In [6]: W.reshape(5,1)
Out[6]: 
array([[9],
       [8],
       [9],
       [4],
       [7]])

In [7]: W.T
Out[7]: array([9, 8, 9, 4, 7])

In [8]: X.reshape(5,1)
Out[8]: 
array([[6],
       [5],
       [5],
       [8],
       [5]])

In [9]: np.dot(W.T, X)
Out[9]: 206

Use Cases

There are 3 main ways that I engage with NumPy on a daily basis:

1. Pandas
I often use Pandas for data analysis. Pandas is a Python library built on top of NumPy. It can efficiently be used for exploring, preprocessing and manipulating large data sets since its DataFrame object is built on NumPy arrays and comes with all the benefits they carry.

2. ML Algorithms From Scratch
As demonstrated above I often use NumPy to do ML algorithm calculations from scratch instead of using implementations from libraries like Scikit-Learn, Spark or TensorFlow. I have also implemented convolutional operations with NumPy.

3. Functions and Statistical Operations
NumPy has functions that make doing certain calculations over NumPy matricies and vectors very easy. Some of these include sum(), mean(), std() and var(). They are similar to the functions you might find in a spreadsheet application.

Limitations and Drawbacks

  • You can get subtle bugs if you do not know how to use it properly. For example, when multiplying a 3x4 matrix by a 3x1 column vector you may not expect a matrix to be returned but an error.

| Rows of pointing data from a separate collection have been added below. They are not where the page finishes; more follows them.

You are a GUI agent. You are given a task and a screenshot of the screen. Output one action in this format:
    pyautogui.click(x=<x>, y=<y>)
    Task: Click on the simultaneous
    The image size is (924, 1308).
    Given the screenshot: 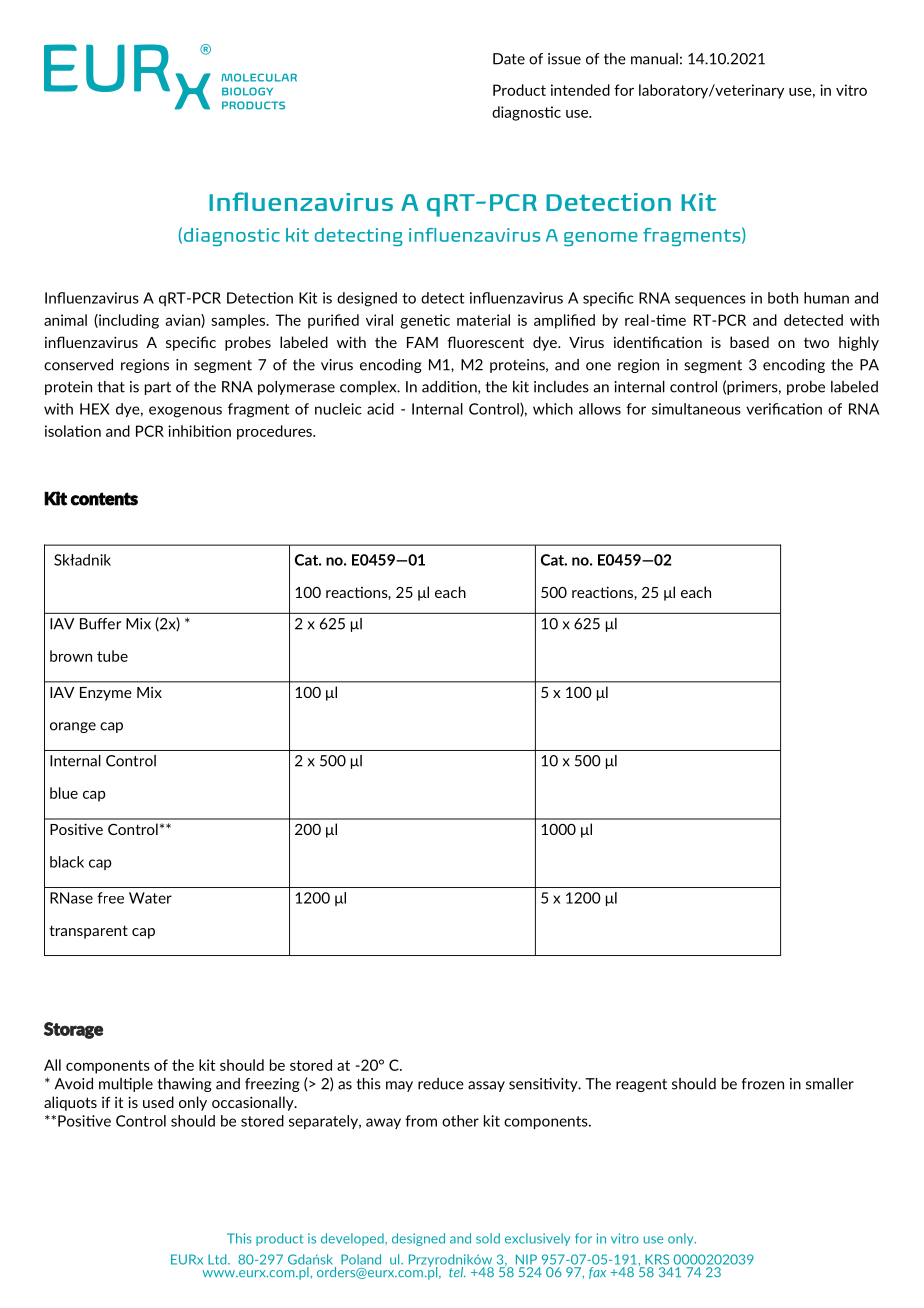 What is the action you would take?
    pyautogui.click(x=696, y=409)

  • The rank 1 vector (eg. vectors with shape (5,)) will not behave as you might expect it to. This is why the vectors above were reshaped using: W.reshape(5,1). They don’t behave consistently as either column or row vectors. If you try transposing the rank 1 vector it prints the same vector again.

  • It won’t work on certain platforms. Platforms which do not allow C code to run will not be able to invoke the C-API and so the code will not be able to run.